───── Provided records

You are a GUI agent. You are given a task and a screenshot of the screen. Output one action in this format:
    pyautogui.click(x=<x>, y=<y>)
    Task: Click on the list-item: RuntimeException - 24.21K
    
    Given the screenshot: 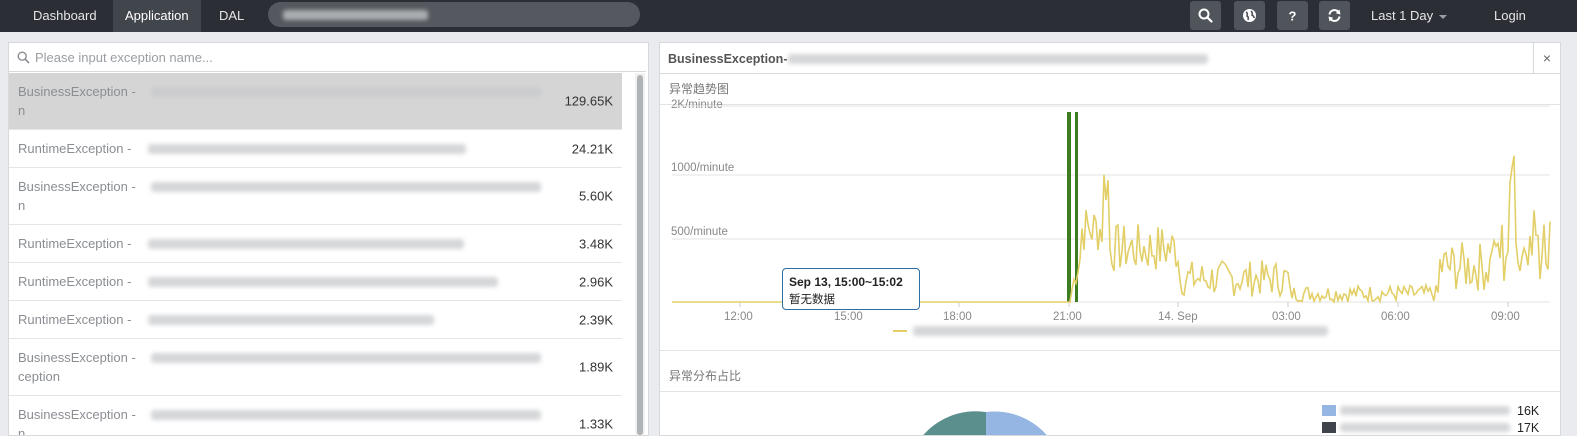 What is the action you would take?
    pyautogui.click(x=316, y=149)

──────────

● Activity: Give the lines as a numbered list, starting at the first line and ending at the line containing "Task: Click on", with both ends included and blank lines left out.

● Solution below:
1. You are a GUI agent. You are given a task and a screenshot of the screen. Output one action in this format:
2.     pyautogui.click(x=<x>, y=<y>)
3.     Task: Click on the list-item: RuntimeException - 24.21K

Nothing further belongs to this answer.